Ex-gratia scheme for those caught in CervicalCheck controversy will be running 'in weeks'
An ex-gratia scheme for women and families caught up in the CervicalCheck controversy is expected to be in place in a matter of weeks.
The scheme is aimed at providing compensation to women and families of the deceased for non-disclosure of audit reports on their smear test results.
The Cabinet signed off on details of the scheme today.
It is unclear how much the individual payment will be.
Health Minister Simon Harris said it would be assessed by an expert panel and would take into account the “fact of and impact of” the non-disclosure.
Women will be invited to participate by the HSE liaison officers.
This is separate to a tribunal which will hear claims for compensation for alleged negligence in the reading of smear tests. Legislation is needed to put this in place.
Mr Justice Aindrias Ó’Caoimh has been appointed to chair the independent assessment panel in the ex-gratia scheme.
The payment will be for the non-disclosure of the results of an audit carried out on the smear tests of women who developed cancer.
The individual audits for 221 women, some of whom have since died, were issued to doctors in 2016 by CervicalCheck.
They showed the test results given to the women were wrong although it is unclear how many were negligently read.

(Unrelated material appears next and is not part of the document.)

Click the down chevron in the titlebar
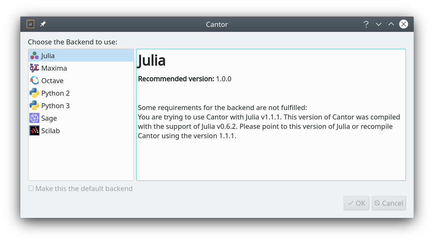The image size is (434, 242). pos(379,24)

Most of the women were not given the audit results until last summer after the Vicky Phelan High Court case revealed their existence.
The delay in giving the women the audit results breached the HSE’s policy of open disclosure.
Mr Justice Ó’Caoimh, who was appointed by Health Minister Simon Harris is a former Judge of the High Court, and of the Court of Justice of the European Union.
The ex-gratia scheme is “designed to provide an alternative, non-adversarial and person centred option for women affected by the CervicalCheck non-disclosure issue,” said the minister.